Option A — Import into a notebook

import pandas as pd
import re_slda

X = pd.read_csv("datasets/use_glio_data_filter1000.csv")    # has header
Y = pd.read_csv("datasets/use_glio_dataY_filter1000.csv",
                header=None).values.squeeze()

# Bootstrapping — returns a DataFrame, one row per iteration
results = re_slda.run_bootstrapping(X, Y, iters=200, base_seed=42)

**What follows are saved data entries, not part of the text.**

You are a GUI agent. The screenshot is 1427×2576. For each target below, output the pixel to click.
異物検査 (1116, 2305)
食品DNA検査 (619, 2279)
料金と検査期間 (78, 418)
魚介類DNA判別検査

# Per-feature Variable Inclusion Probability
vip = re_slda.compute_vip(results)
vip.head(20)

run_subsampling has the same shape. Pass out_prefix="MyRun" to also write a timestamped CSV to output/. The public API is:

Function Purpose
re_slda.run_bootstrapping(X, Y, varnames=None, *, iters=200, ...) Resampling-with-replacement pipeline. Returns a DataFrame.
re_slda.run_subsampling(X, Y, varnames=None, *, iters=200, ...) Train/test-split pipeline. Returns a DataFrame.
re_slda.compute_vip(results) Variable Inclusion Probabilities from a results DataFrame.
re_slda.predict_asda_ordinal(model, X_new) Predict ordinal labels from a fitted ordASDA model.
re_slda.ordASDA(...) Low-level ordinal sparse LDA fitter.

Option B — Command line

After pip install, the re-slda console script is available:

re-slda bootstrapping
re-slda subsampling

The legacy invocation still works for users who prefer to clone the repo:

python pipeline.py bootstrapping
python pipeline.py subsampling

Both commands accept --iters, --out-prefix, --save-dir, --seed, --x, and --y. Run re-slda --help for details.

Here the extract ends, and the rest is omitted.